Verdict: I'm looking forward to keep playing this, considering that its design strategy closely follows Valve's, which is superb. The jury is still out on whether or not the goals should have been clearer.

Also, "Enter the Mind"? Lame! What am I, twenty? I need to change that.

Monday, February 18, 2008

Thoughts on the Audience

It looks like several "artists" I've been following for a while have come together and created something. I'll have to keep tabs on this:

thoughts on the audience

Friday, February 08, 2008

A hint of things to come...

Here's a preview of a project I'm finishing up.



Saturday, February 02, 2008

Psychosomnium

Wow. I just played another excellent example of platformer turned into a compelling mind-fuck indie game. Playable here.

UPDATE: I didn't really emphasize enough how important it is that you play this game, like right now. It questioned my meaning of existence, and its ending left me shocked for a long time afterwards. Please, please play it. And then comment here.

Monday, January 28, 2008

A collection of ideas #1

Think Fast...

New Improv Game:Sit, Stand, Heart Attack
Essentially after Sit/Stand/Lean or Sit/Stand/Lie Down, but one person must always be having a heart attack. Haven't tried it out yet, but it should be hilarious.

Optimus Prime with no legs...Pessimus Prime

A biker gang made out of mathematicians...Hell's Angles

Wednesday, January 23, 2008

A special wish

After a few months of limping along with a degrading phone, I finally replaced my loyal LG 6070 with a ass-kicking Blackberry Pearl. I mean, just look at that wicked flash website! Anyway, the main point of interface with the Blackberry Pearl is the beautiful, backlit trackball (my friends have affectionately called it the Blackberry Clit - it just demands to be touched). I love it - it makes moving through menus so fast.

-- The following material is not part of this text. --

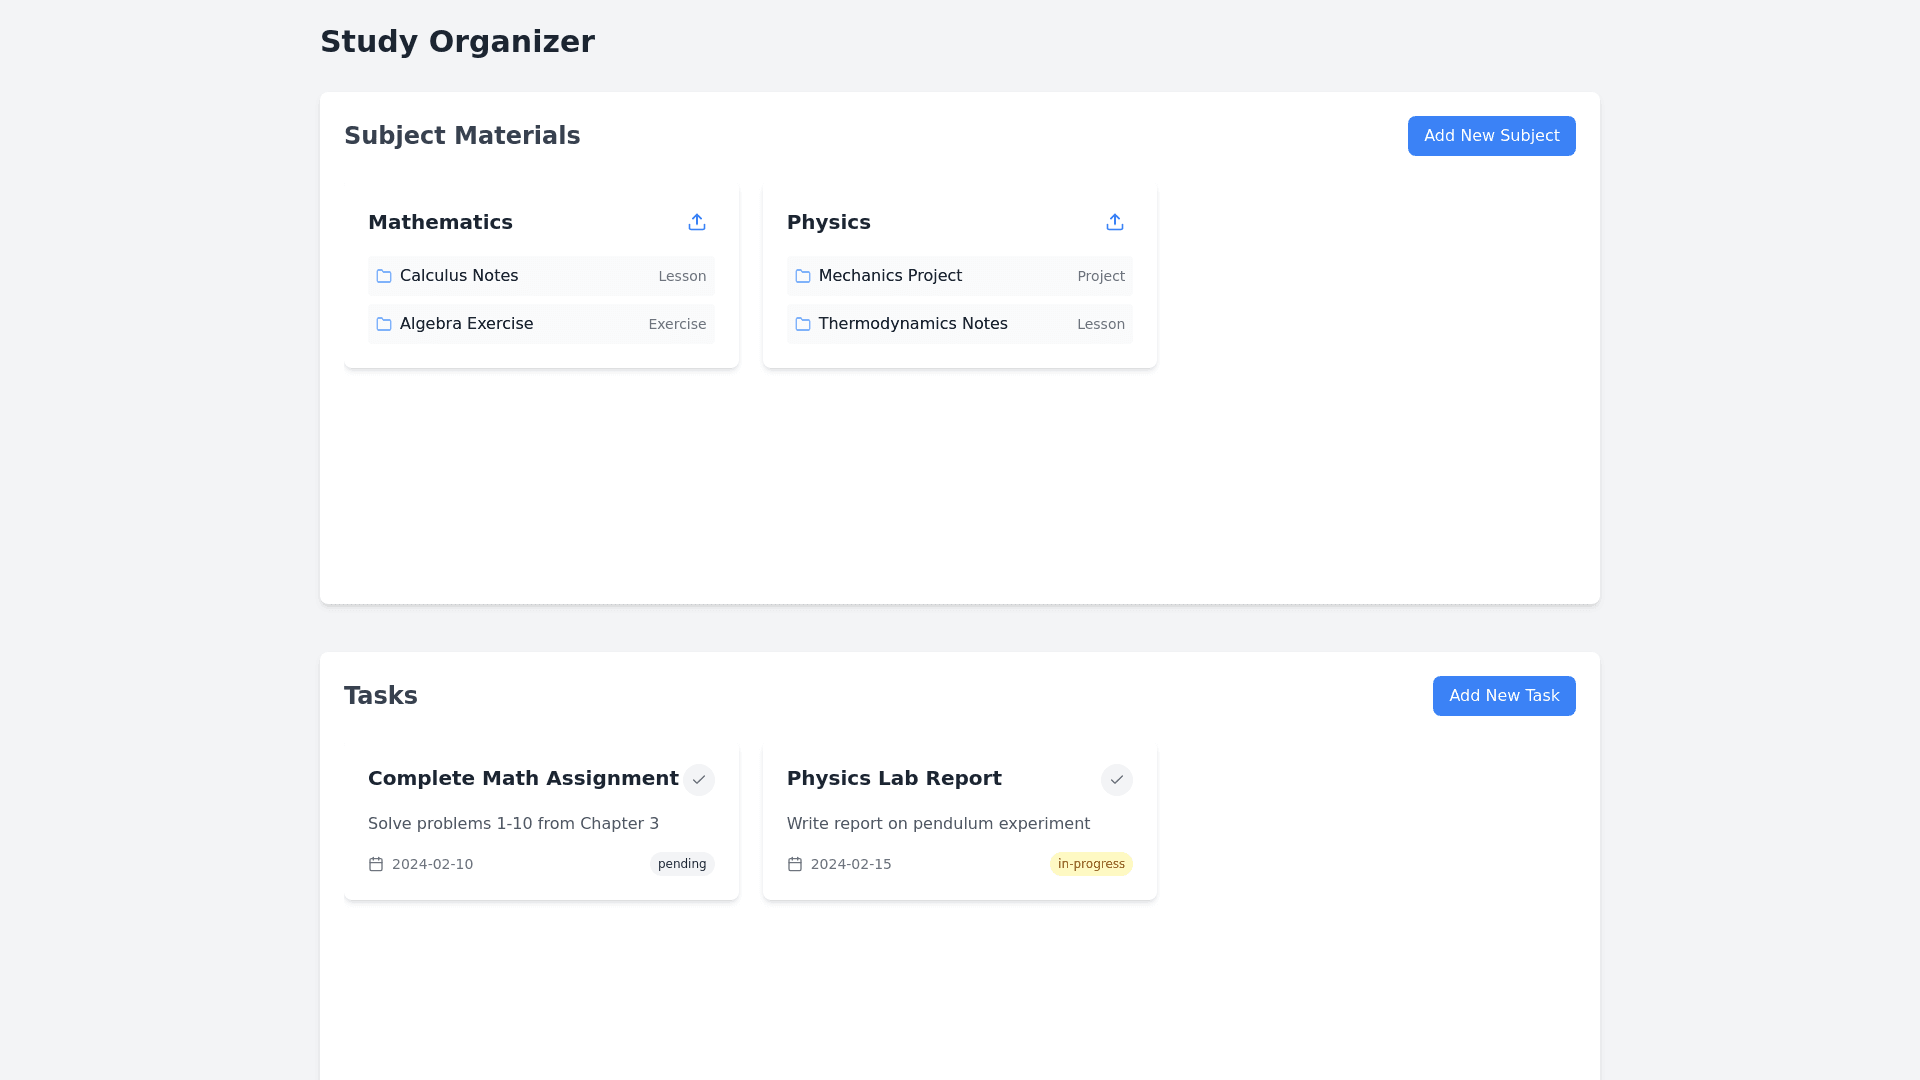Open the Calculus Notes material
1920x1080 pixels.
[x=459, y=276]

However, I got an idea the other day when stumbling on the fact that I can use Bluetooth to connect my Pearl random laptops nearby. Could someone PLEASE write some code so that I can connect by Bluetooth to a laptop, then take my Pearl and turn it UPSIDE DOWN so that it effectively becomes a wireless mouse? Left-clicking would be equivalent to pushing the Pearl down so the trackball "clicks" in, and right-clicking could be automatically assigned to one of the three buttons adorning the side of the pearl. Or, if you're a Human-Computer Interaction snob then you have a Mac and don't need right-clicking.

Please, someone make my day!

Tuesday, January 22, 2008

What's on your mind?

Earlier today, I recorded for an art project with a student in the Queen's film department. I'm not going to give up too much, since it's going to be on display in mid-February. For the project, I had to sit in a room by myself and a camera recorded me for fifteen straight minutes, and I was directed to speak about whatever I wanted.

Well, it turned out that I spent most of my time talking about house cleaning. Yes, despite the oodles of creativity I'm supposed to have, I had an imaginary conversation about cleaning my house. I guess this really shows what's on my mind.

Monday, January 21, 2008

Realtime Art Manifesto

I just read the Realtime Art Manifesto. It is one of those documents I'll obviously have to read again, preferably out loud, with lots of Guinness running through my bloodstream.